__THE PROBLEM__
Please set down only the lines running from the one with "Where should I" through the last line of the entries, exactly as written and without any pictures.

__Stored data__

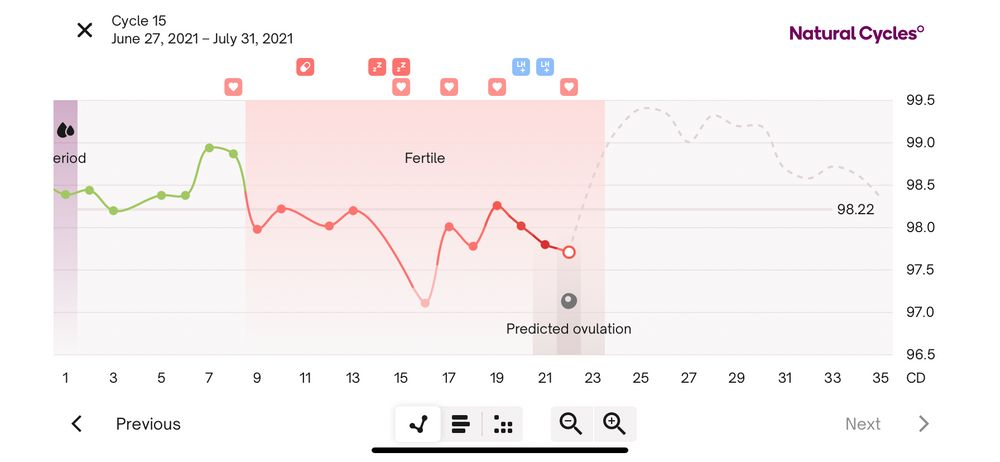Tap the second blue LH test icon
The width and height of the screenshot is (1000, 462).
tap(545, 67)
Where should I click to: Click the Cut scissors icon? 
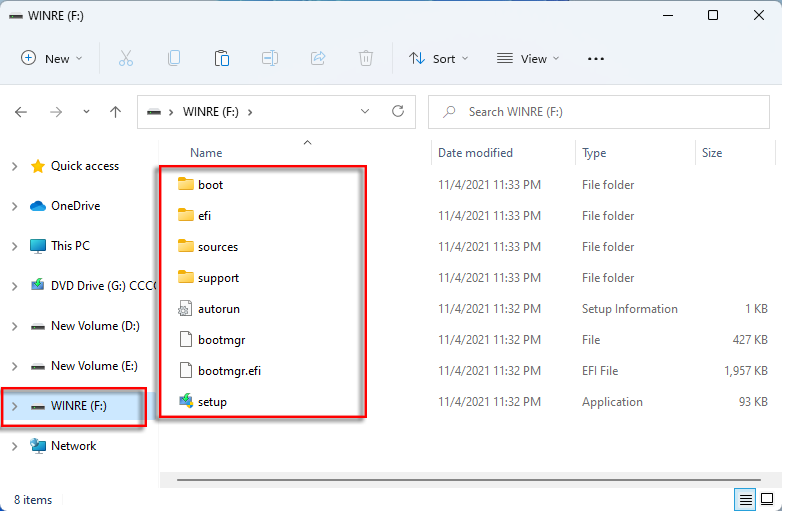[x=126, y=59]
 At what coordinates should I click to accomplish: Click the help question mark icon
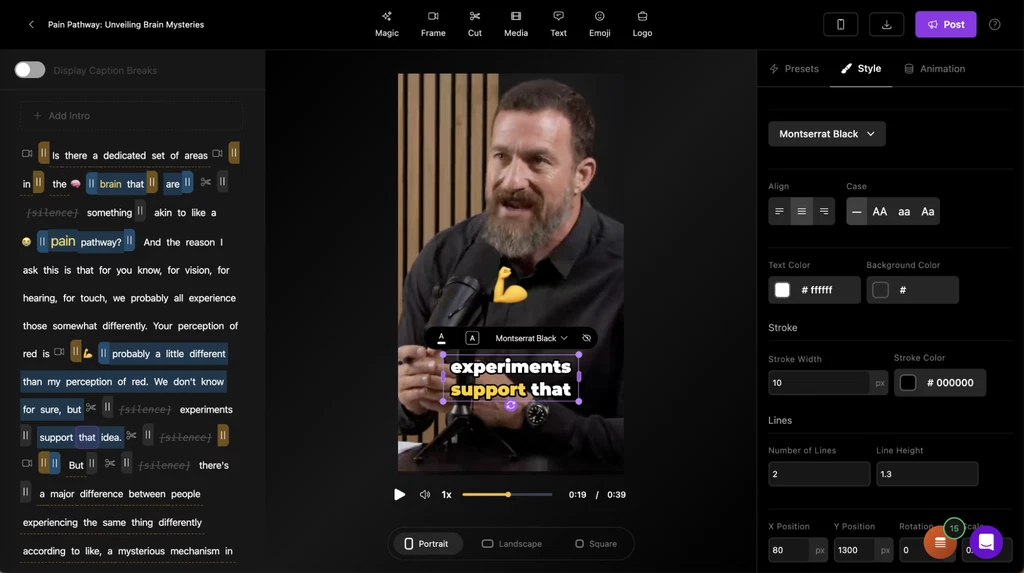click(994, 24)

__RESULT OF THE EXERCISE__
Where should I click to: Click the Cut scissors icon? 
[x=126, y=59]
 At what coordinates should I click to accomplish: Click the help question mark icon
click(994, 24)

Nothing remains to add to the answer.